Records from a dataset
==*==
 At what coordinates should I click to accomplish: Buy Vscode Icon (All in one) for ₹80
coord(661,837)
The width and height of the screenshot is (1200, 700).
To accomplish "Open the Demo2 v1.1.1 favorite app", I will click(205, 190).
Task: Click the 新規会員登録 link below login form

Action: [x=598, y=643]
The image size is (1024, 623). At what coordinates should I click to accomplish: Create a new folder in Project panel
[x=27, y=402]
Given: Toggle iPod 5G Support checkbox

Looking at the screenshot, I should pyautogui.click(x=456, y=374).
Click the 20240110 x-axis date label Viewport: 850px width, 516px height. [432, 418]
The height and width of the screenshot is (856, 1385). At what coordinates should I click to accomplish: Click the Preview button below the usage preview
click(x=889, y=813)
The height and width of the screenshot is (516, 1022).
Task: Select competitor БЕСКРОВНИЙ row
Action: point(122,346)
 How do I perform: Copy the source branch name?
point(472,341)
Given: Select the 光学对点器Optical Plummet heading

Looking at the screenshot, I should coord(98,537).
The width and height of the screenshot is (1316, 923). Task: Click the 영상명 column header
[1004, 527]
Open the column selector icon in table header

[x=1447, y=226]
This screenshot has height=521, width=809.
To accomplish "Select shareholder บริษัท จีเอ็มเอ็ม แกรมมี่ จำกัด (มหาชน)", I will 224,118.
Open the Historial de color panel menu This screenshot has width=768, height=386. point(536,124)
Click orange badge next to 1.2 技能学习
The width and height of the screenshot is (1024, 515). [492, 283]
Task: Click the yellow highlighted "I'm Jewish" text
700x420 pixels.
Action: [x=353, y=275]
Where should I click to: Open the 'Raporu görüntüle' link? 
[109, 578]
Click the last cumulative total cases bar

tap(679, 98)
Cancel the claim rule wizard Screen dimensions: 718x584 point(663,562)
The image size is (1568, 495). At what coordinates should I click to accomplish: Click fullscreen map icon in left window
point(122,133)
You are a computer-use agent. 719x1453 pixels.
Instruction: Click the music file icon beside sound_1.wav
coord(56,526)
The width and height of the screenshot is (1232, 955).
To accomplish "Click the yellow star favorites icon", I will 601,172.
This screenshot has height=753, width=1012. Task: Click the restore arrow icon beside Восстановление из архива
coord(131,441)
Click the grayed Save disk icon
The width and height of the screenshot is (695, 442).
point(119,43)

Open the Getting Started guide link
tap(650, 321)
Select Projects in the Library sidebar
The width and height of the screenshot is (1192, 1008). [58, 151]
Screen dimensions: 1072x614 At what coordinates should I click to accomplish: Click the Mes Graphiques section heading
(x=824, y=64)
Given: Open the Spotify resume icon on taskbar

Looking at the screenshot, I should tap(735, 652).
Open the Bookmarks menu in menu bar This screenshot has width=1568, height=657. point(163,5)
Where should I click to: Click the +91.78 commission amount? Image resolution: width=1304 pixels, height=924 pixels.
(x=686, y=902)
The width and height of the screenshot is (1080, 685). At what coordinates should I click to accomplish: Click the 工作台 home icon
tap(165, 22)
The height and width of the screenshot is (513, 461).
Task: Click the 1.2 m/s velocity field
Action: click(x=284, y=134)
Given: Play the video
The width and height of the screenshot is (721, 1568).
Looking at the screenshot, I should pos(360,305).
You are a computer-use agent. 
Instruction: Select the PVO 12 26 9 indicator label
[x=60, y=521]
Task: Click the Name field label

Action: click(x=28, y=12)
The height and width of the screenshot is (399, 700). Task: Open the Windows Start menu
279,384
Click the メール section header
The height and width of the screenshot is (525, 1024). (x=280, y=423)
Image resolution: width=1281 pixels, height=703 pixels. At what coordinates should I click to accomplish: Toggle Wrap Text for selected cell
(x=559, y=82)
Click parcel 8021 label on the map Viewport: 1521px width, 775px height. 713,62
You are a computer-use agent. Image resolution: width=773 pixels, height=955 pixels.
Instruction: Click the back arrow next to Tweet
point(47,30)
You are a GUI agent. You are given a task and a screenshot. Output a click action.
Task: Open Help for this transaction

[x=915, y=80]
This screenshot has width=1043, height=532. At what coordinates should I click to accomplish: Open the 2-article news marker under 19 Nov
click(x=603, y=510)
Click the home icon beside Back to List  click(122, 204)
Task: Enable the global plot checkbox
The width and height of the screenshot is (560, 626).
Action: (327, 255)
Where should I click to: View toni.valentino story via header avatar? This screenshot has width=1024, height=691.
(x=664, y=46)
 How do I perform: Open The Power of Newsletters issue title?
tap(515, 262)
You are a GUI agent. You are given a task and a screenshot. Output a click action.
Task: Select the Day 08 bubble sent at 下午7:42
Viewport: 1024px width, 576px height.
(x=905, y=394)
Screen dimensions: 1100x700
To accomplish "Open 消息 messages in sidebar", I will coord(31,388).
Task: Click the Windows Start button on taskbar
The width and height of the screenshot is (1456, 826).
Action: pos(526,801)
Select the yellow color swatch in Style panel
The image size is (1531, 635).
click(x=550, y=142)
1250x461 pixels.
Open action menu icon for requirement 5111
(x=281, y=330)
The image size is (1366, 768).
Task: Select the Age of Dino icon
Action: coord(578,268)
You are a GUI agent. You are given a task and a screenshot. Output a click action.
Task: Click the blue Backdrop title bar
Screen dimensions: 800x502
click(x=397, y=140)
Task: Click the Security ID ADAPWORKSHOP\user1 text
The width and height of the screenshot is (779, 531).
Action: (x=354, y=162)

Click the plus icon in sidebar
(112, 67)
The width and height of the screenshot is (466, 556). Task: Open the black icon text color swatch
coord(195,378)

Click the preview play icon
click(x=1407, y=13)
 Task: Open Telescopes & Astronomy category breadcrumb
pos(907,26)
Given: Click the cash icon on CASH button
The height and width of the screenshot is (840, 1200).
==*==
→ Task objective: Each entry needs to be copied out exactly as written.

→ Task response:
 At what coordinates should I click to accomplish: Buy Vscode Icon (All in one) for ₹80
coord(661,837)
The width and height of the screenshot is (1200, 700).
To accomplish "Open the Demo2 v1.1.1 favorite app", I will click(205, 190).
Task: Click the 新規会員登録 link below login form

Action: [x=598, y=643]
The image size is (1024, 623). At what coordinates should I click to accomplish: Create a new folder in Project panel
[x=27, y=402]
Given: Toggle iPod 5G Support checkbox

Looking at the screenshot, I should pyautogui.click(x=456, y=374).
Click the 20240110 x-axis date label Viewport: 850px width, 516px height. [432, 418]
The height and width of the screenshot is (856, 1385). At what coordinates should I click to accomplish: Click the Preview button below the usage preview
click(x=889, y=813)
The height and width of the screenshot is (516, 1022).
Task: Select competitor БЕСКРОВНИЙ row
Action: point(122,346)
 How do I perform: Copy the source branch name?
point(472,341)
Given: Select the 光学对点器Optical Plummet heading

Looking at the screenshot, I should coord(98,537).
The width and height of the screenshot is (1316, 923). Task: Click the 영상명 column header
[1004, 527]
Open the column selector icon in table header

[x=1447, y=226]
This screenshot has height=521, width=809.
To accomplish "Select shareholder บริษัท จีเอ็มเอ็ม แกรมมี่ จำกัด (มหาชน)", I will 224,118.
Open the Historial de color panel menu This screenshot has width=768, height=386. point(536,124)
Click orange badge next to 1.2 技能学习
The width and height of the screenshot is (1024, 515). [492, 283]
Task: Click the yellow highlighted "I'm Jewish" text
700x420 pixels.
Action: [x=353, y=275]
Where should I click to: Open the 'Raporu görüntüle' link? 
[109, 578]
Click the last cumulative total cases bar

tap(679, 98)
Cancel the claim rule wizard Screen dimensions: 718x584 point(663,562)
The image size is (1568, 495). At what coordinates should I click to accomplish: Click fullscreen map icon in left window
point(122,133)
You are a computer-use agent. 719x1453 pixels.
Instruction: Click the music file icon beside sound_1.wav
coord(56,526)
The width and height of the screenshot is (1232, 955).
To accomplish "Click the yellow star favorites icon", I will 601,172.
This screenshot has height=753, width=1012. Task: Click the restore arrow icon beside Восстановление из архива
coord(131,441)
Click the grayed Save disk icon
The width and height of the screenshot is (695, 442).
point(119,43)

Open the Getting Started guide link
tap(650, 321)
Select Projects in the Library sidebar
The width and height of the screenshot is (1192, 1008). [58, 151]
Screen dimensions: 1072x614 At what coordinates should I click to accomplish: Click the Mes Graphiques section heading
(x=824, y=64)
Given: Open the Spotify resume icon on taskbar

Looking at the screenshot, I should tap(735, 652).
Open the Bookmarks menu in menu bar This screenshot has width=1568, height=657. point(163,5)
Where should I click to: Click the +91.78 commission amount? Image resolution: width=1304 pixels, height=924 pixels.
(x=686, y=902)
The width and height of the screenshot is (1080, 685). At what coordinates should I click to accomplish: Click the 工作台 home icon
tap(165, 22)
The height and width of the screenshot is (513, 461).
Task: Click the 1.2 m/s velocity field
Action: click(x=284, y=134)
Given: Play the video
The width and height of the screenshot is (721, 1568).
Looking at the screenshot, I should pos(360,305).
You are a computer-use agent. 
Instruction: Select the PVO 12 26 9 indicator label
[x=60, y=521]
Task: Click the Name field label

Action: click(x=28, y=12)
The height and width of the screenshot is (399, 700). Task: Open the Windows Start menu
279,384
Click the メール section header
The height and width of the screenshot is (525, 1024). (x=280, y=423)
Image resolution: width=1281 pixels, height=703 pixels. At what coordinates should I click to accomplish: Toggle Wrap Text for selected cell
(x=559, y=82)
Click parcel 8021 label on the map Viewport: 1521px width, 775px height. 713,62
You are a computer-use agent. Image resolution: width=773 pixels, height=955 pixels.
Instruction: Click the back arrow next to Tweet
point(47,30)
You are a GUI agent. You are given a task and a screenshot. Output a click action.
Task: Open Help for this transaction

[x=915, y=80]
This screenshot has width=1043, height=532. At what coordinates should I click to accomplish: Open the 2-article news marker under 19 Nov
click(x=603, y=510)
Click the home icon beside Back to List  click(122, 204)
Task: Enable the global plot checkbox
The width and height of the screenshot is (560, 626).
Action: (327, 255)
Where should I click to: View toni.valentino story via header avatar? This screenshot has width=1024, height=691.
(x=664, y=46)
 How do I perform: Open The Power of Newsletters issue title?
tap(515, 262)
You are a GUI agent. You are given a task and a screenshot. Output a click action.
Task: Select the Day 08 bubble sent at 下午7:42
Viewport: 1024px width, 576px height.
(x=905, y=394)
Screen dimensions: 1100x700
To accomplish "Open 消息 messages in sidebar", I will coord(31,388).
Task: Click the Windows Start button on taskbar
The width and height of the screenshot is (1456, 826).
Action: pos(526,801)
Select the yellow color swatch in Style panel
The image size is (1531, 635).
click(x=550, y=142)
1250x461 pixels.
Open action menu icon for requirement 5111
(x=281, y=330)
The image size is (1366, 768).
Task: Select the Age of Dino icon
Action: coord(578,268)
You are a GUI agent. You are given a task and a screenshot. Output a click action.
Task: Click the blue Backdrop title bar
Screen dimensions: 800x502
click(x=397, y=140)
Task: Click the Security ID ADAPWORKSHOP\user1 text
The width and height of the screenshot is (779, 531).
Action: (x=354, y=162)

Click the plus icon in sidebar
(112, 67)
The width and height of the screenshot is (466, 556). Task: Open the black icon text color swatch
coord(195,378)

Click the preview play icon
click(x=1407, y=13)
 Task: Open Telescopes & Astronomy category breadcrumb
pos(907,26)
Given: Click the cash icon on CASH button
The height and width of the screenshot is (840, 1200).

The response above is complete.